Last July, the Lido Beach resident published "Everything You Wanted to Know About Social Media but Were Afraid to Ask," a book geared toward educating small business owners on how to harness the power of websites like Twitter, Facebook and Tumblr to grow their companies.
The book took Topper three years to write and she used iUniverse, a self-publishing company that edited, printed and placed the book on sites like Amazon.com, where it climbed to number 20 on the chart for social media books.
"As a result of that, I got a lot of writing gigs," said Topper, who wrote for Business Week and PR News. She is also a regular blogger for blogcritics.org, where she writes about her new love of running.
The book features information on 20 social media sites, from Facebook to You Tube to Seesmic, a brief explanation on how each is used, followed by Topper's recommendations. She also included personal stories of business owners who used social media to enhance sales. She quotes Blentec owner George Wright as saying his blender company's sales increased 700 percent after posting videos on You Tube.
The book's success has also led to speaking engagements. Topper has been a guest speaker at national marketing conventions and social media club meetings.
"People really respect my opinions about things," said Topper, who founded the Social Media Club of Long Island. "It's elevated me professionally and elevated my firm."
Topper founded HJMT Communications, a multifaceted public relations firm, in her one-bedroom apartment in Long Beach almost 20 years ago. In the past, a social media campaign would be part of a larger-scale publications plan, she said, but now companies are coming to her to enhance their brand specifically by using social media. Many of these new clients are smaller companies, including movers, real estate offices and small retail shop owners.
"These are types of companies that we never really worked with before and now we're representing them," she said.
On Amazon, "Everything You Wanted to Know About Social Media but Were Afraid to Ask" has received 12 positive reader reviews, with the most recent posted six months ago by a user named Allison*s Art.

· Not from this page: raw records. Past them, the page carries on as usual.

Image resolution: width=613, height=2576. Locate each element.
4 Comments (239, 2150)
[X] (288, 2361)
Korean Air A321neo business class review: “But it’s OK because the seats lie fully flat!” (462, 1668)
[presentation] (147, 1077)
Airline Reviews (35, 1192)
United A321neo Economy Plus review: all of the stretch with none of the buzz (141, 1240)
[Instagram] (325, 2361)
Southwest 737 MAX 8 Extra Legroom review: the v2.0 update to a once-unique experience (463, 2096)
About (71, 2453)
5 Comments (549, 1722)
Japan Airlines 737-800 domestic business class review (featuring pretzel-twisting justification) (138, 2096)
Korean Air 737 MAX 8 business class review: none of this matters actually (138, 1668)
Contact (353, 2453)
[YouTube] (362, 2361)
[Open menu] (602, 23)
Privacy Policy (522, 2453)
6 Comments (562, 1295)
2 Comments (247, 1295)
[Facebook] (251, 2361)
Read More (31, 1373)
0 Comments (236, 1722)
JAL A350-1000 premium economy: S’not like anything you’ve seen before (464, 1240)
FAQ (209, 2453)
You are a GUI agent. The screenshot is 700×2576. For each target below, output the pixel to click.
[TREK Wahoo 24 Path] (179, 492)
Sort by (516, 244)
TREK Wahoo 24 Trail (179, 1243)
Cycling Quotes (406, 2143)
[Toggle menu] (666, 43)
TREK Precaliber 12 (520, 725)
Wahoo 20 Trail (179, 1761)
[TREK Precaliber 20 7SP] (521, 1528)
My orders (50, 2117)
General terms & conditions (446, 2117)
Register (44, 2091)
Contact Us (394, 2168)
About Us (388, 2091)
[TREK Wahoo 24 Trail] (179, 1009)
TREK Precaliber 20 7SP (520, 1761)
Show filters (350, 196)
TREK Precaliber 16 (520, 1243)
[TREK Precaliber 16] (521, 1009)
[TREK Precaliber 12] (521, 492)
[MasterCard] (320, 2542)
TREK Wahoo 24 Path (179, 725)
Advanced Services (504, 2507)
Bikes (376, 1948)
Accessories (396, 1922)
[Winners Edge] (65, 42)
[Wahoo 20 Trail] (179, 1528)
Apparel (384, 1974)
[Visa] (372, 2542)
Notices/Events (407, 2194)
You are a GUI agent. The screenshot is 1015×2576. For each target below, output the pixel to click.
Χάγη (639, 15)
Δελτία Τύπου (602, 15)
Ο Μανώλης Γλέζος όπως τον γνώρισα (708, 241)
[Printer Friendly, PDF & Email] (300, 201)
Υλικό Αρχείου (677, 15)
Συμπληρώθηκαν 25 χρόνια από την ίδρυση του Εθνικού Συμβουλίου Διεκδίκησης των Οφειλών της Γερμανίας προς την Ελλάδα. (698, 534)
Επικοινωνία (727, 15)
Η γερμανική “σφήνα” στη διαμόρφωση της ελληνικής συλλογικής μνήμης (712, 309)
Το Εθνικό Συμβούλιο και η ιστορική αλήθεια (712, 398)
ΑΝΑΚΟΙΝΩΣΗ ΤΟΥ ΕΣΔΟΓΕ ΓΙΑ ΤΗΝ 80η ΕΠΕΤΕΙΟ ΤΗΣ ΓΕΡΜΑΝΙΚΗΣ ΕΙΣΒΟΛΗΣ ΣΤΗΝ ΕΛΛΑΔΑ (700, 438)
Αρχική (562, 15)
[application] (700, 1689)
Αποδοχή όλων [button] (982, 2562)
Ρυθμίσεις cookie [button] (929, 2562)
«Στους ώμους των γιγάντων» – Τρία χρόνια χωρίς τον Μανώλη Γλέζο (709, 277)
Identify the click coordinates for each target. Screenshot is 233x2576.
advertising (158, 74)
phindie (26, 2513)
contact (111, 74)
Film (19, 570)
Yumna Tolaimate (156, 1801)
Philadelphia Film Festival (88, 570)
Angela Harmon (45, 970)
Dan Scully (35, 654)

"It is a fast easy read and can also be used to refer back to as needed," said the writer, who also mentioned that she bought three copies to give to colleagues.
Another Amazon user, A. Kaganovsky, wrote that the book was "very well researched, highly relevant, not fluff and written so that both non-technical and Internet savvy readers will extract the same value."
Long Island-based executive blogger Jim Estill reviewed the book soon after its publication.
"I found the book to be very entry level to begin with," he wrote on is blog last July. "But as I got into it more, I did find I was learning, and any book that helps me to learn gets high marks from me."
But Estill questioned the value of the return for the time spent on social media in order to get results similar to Topper's successful examples like Wright.
Now Topper plans to write another book about social media, but admits that she doesn't have the details worked out yet. When she does publish the book, she plans on finding a large-scale publisher to print the book to help her work gain a foothold in major bookstores.
"It just made me think that I could really accomplish anything that I set my mind to," she said.